In the ongoing legal saga between the SEC and Ripple, a filing submitted by the SEC on March 25 in the U.S. District Court for the Southern District of New York proposed that Ripple pay approximately $2B billion in fines. The lawsuit was initiated by the SEC in December 2020 against Ripple, CEO Brad Garlinghouse, and co-founder Chris Larsen, accusing them of selling $1.3B worth of XRP tokens as unregistered securities.

In our international enforcement news, the US and the UK are investigating $20B in crypto transfers to Russia, facilitated by stablecoin Tether and processed through the sanctioned Russian-based exchange Garantex. This development follows the Office of Foreign Assets Control (OFAC) citing 13 Russia-linked FinTechs for employing cryptocurrency to circumvent sanctions against Russia.
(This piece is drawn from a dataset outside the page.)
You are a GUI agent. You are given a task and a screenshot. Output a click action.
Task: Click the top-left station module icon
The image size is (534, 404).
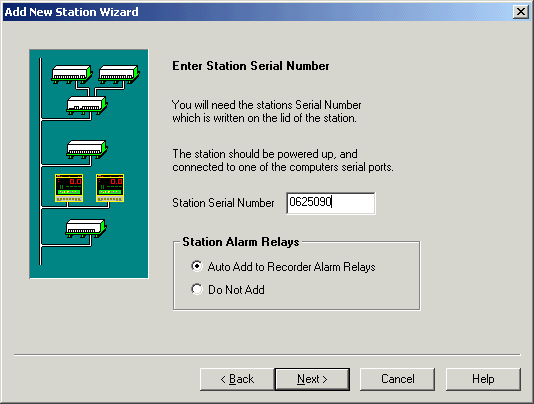(x=72, y=74)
In the Philippines, the financial regulator barred local users from accessing Binance due to concerns over its unlicensed operations. Additionally, Nigeria has charged Binance with tax evasion, citing non-payment of Value-Added Tax, Company Income Tax, failure to file tax returns, and complicity in aiding tax evasion by customers. The charges followed the detention of two senior executives from the exchange, with reports indicating that one had fled the country.

3. CBDCs

Swift unveiled the outcomes of the second phase of industry-wide sandbox testing for its CBDC interlinking solution. Results indicate that Swift's connector has the potential to facilitate various transactions using CBDCs and digital tokens, seamlessly integrating them into current business operations. The testing phase engaged 38 institutions, comprising central and commercial banks, and market infrastructures.

4. Payments

The Financial Crimes Enforcement Network (FinCEN) has solicited feedback on its Customer Identification Program (CIP) requirements for banks. Under the CIP Rule, banks must collect a customer's taxpayer identification number before opening an account, usually requiring a full Social Security number for U.S. individuals.
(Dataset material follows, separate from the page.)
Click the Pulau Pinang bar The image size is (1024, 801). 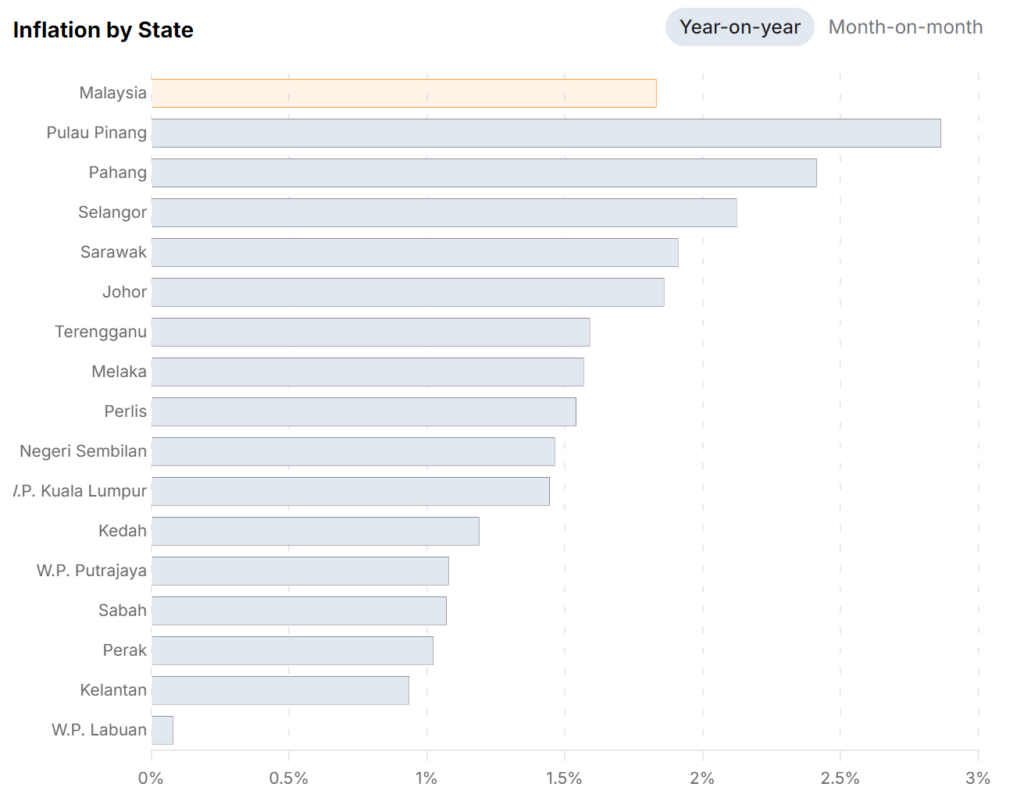(x=546, y=133)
Meanwhile, Mastercard and Visa reached a settlement of a 20-year antitrust dispute with U.S. merchants last week, aiming to end litigation over swipe fees and merchant restrictions. The agreement includes fee reductions and caps for five years, potentially saving merchants $30B. It grants merchants more payment flexibility, allowing them to steer customers towards preferred methods and add surcharges for credit card purchases. However, consumer savings are unlikely, and the proposed settlements may actually diminish existing credit card reward programs, popular among consumers and small businesses.

5. AI

The Treasury Department's recent report on AI, mandated by a Biden administration executive order, highlights AI risks in finance. It stresses a widening capability gap, with large institutions having resources for custom AI, leaving smaller ones vulnerable to third-party solutions. Additionally, it exposes inadequate data sharing on fraud prevention, disadvantaging smaller institutions. Recommendations include streamlining regulatory oversight, expanding the National Institute of Standards and Technology (NIST) standards for financial services, and implementing AI vendor "nutrition labels" for transparency.
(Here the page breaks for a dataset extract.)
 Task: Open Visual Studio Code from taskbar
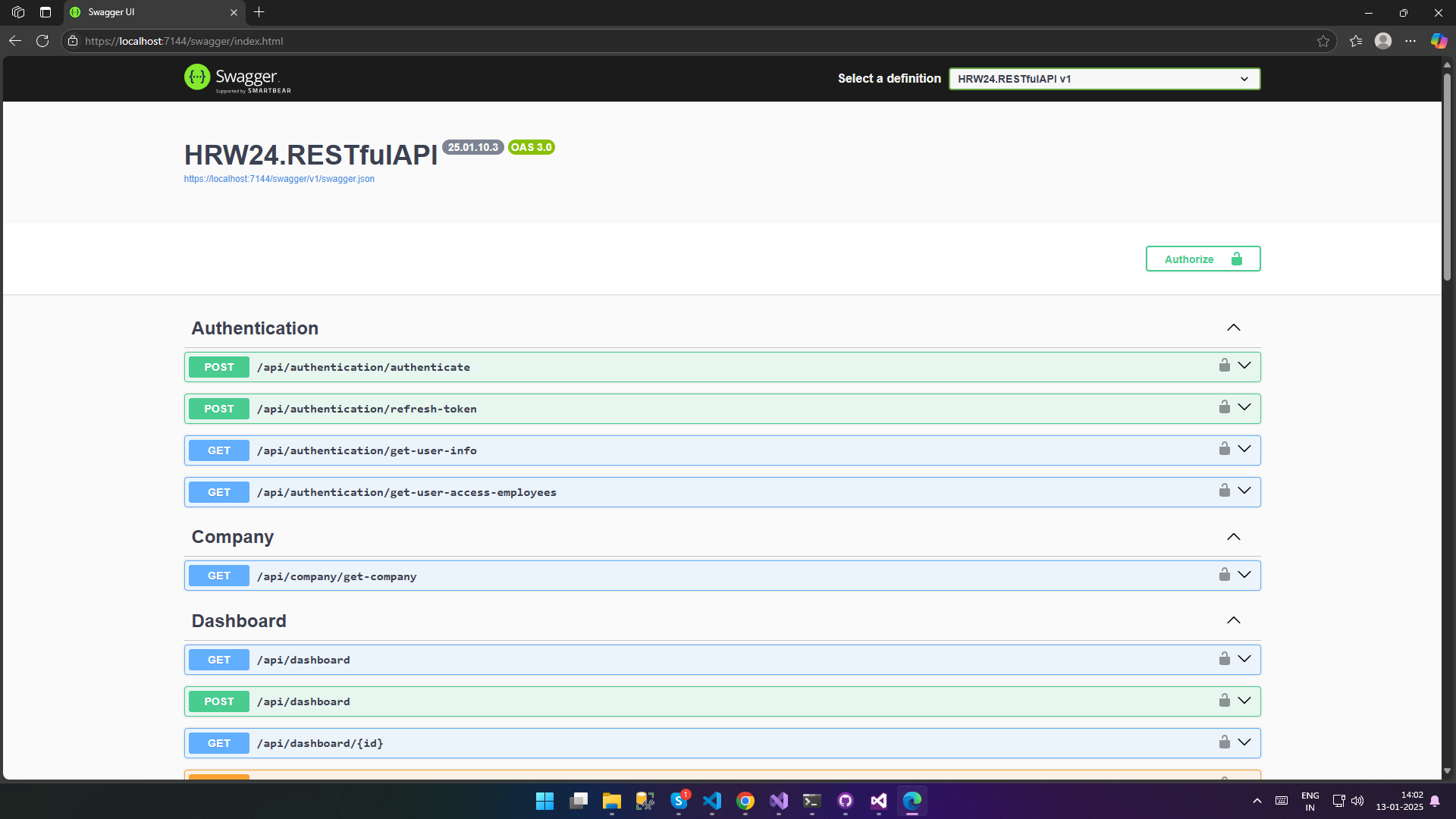[x=712, y=801]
The CFPB plans to scrutinize credit card reward programs more closely due to a surge in consumer complaints. Many consumers report that credit card issuers fail to disclose the availability of alternative options offering lower interest rates and obscure terms that could affect rewards. Additionally, the CFPB has cautioned remittance transfer providers against deceptive advertising of international money transfer costs and speed to prevent consumers from falling victim to hidden fees, especially when services are marketed as “free.” Lastly, in its 2023 Consumer Response Annual Report, the CFPB highlighted fraudulent account openings as a major concern, with installment loans being the most cited type of personal lending in complaints. Notably, 22% of complaints revolved around unexpected interest charges and fees.